HomePLANTS & ANIMALSECOLOGYThe largest flying species behaved like a giant heron

The largest flying species behaved like a giant heron

The largest-ever flying animal used to act like a giant heron. They used to pluck prey from the water and launch itself into the air. Scientists have named it Quetzalcoatlus northropi and it was a pterosaur. This ruled the skies for millions of years.

How the largest animal has taken to the air have been revealed. It acted like heron on the ground and a condor in the skies. It had the wingspan of a small airplane. It lived in a wetland what is now known as Texas, U.S. over 67 million years ago. It had 11-meter-long wings. This means it would have had to jump up to 2.5 meters into the air. It also had powerful flaps.

Scientists also discovered a smaller relative of Quetzalcoatlus northropi, named Quetzalcoatlus lawsone. It had shorter wingspan which was around the length of a car. These two pterosaurs would have fed on a range of fish and small aquatic prey.

The findings of this research have been published in the Journal of Vertebrate Paleontology.

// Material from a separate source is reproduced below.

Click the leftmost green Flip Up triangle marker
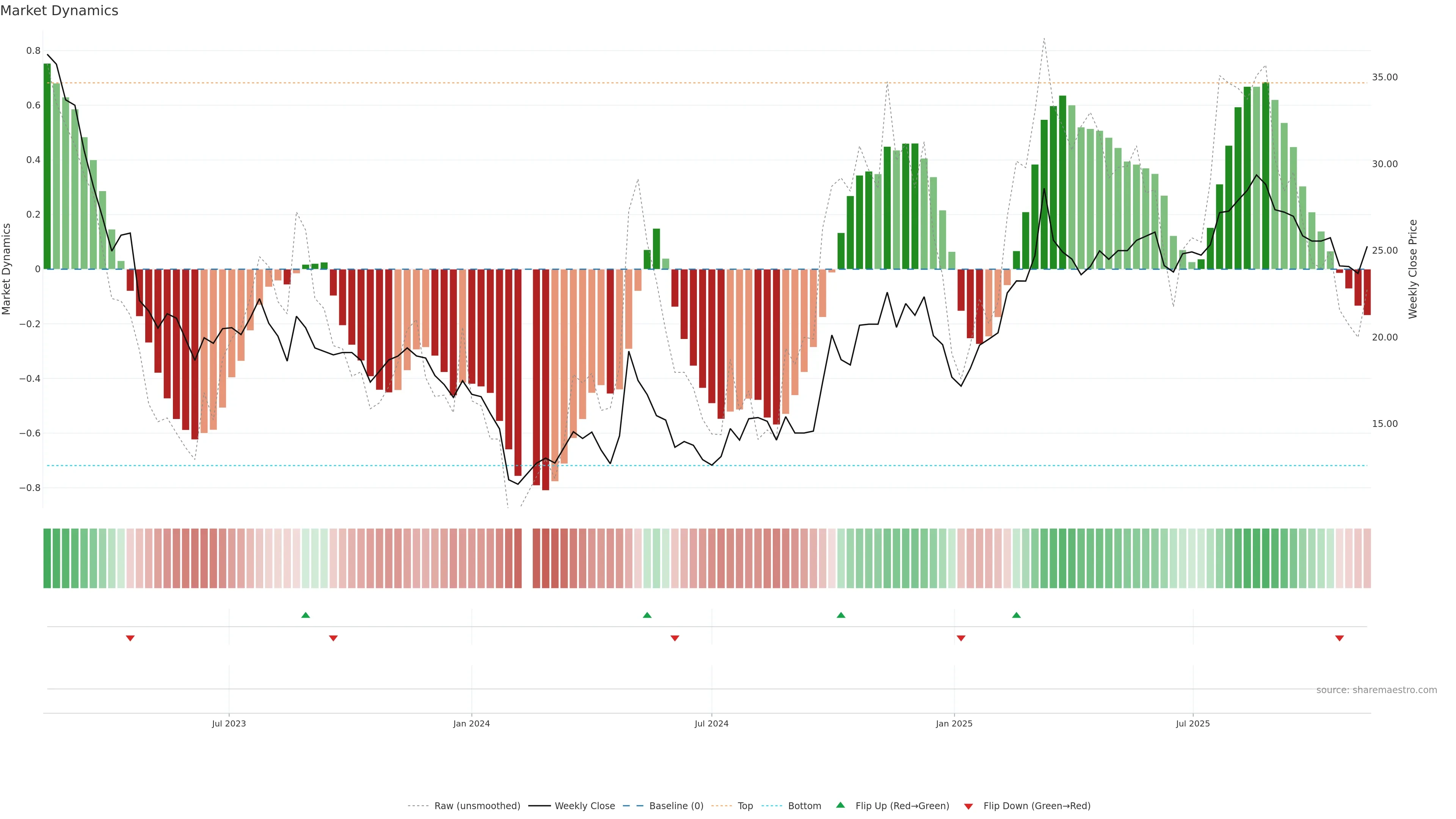1456x819 pixels. (305, 615)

The largest flying species behaved like a giant heron
Quetzalcoatlus northropi was discovered in Big Bend National Park in Texas in the 1970s. Credit: Zack Frank/Shutterstock

The titan of Texas

Quetzalcoatlus northropi was the largest pterosaur and it has been named in 1975 following the discovery of hundreds of bones in Big Bend National Park. The species had large bones of the left wing. But smaller bones were also found in other areas of the park.

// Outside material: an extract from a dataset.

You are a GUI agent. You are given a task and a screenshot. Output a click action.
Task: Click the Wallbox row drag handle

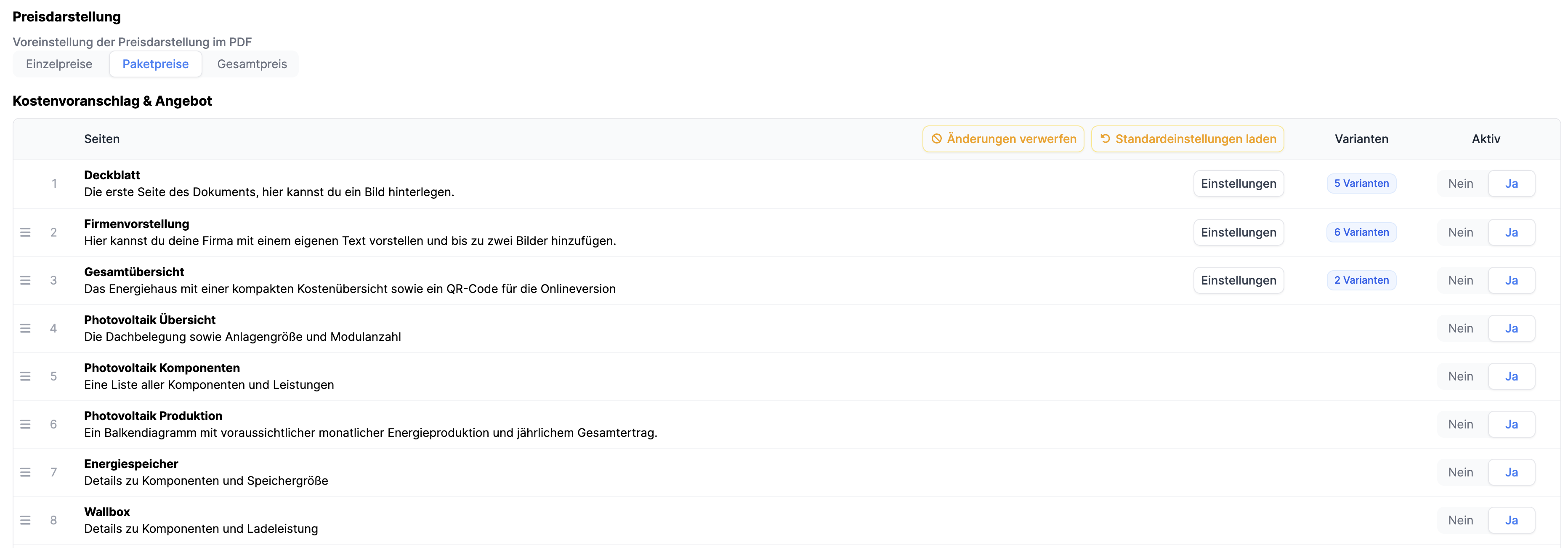[x=25, y=521]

But scientists were confused that if the smaller bones belong to young Q. northropi or it belongs to a different related species. Then scientists decided that the bones might belong to a new species of Quetzalcoatlus.

Scientists have finally analysed the smaller bones and found that they have a number of differences from the larger Q. northropi. It has a different skull structure and spine. This suggests that two other species of pterosaur were living side-by-side with the giant.

Scientists named Quetzalcoatlus lawsone in honor of Douglas Lawson, who first discovered the remains. The lawsone had a wingspan of around 4.5 meters. It has been found in rocks dated to around 69 million years ago.

Researchers also found few bones of a third species of pterosaur and named it Wellnhopterus brevirostris. It had a wingspan of three meters.

The scientists think there are chances for further species to be found at the site. But that will require further analysis of the current unclassified bones.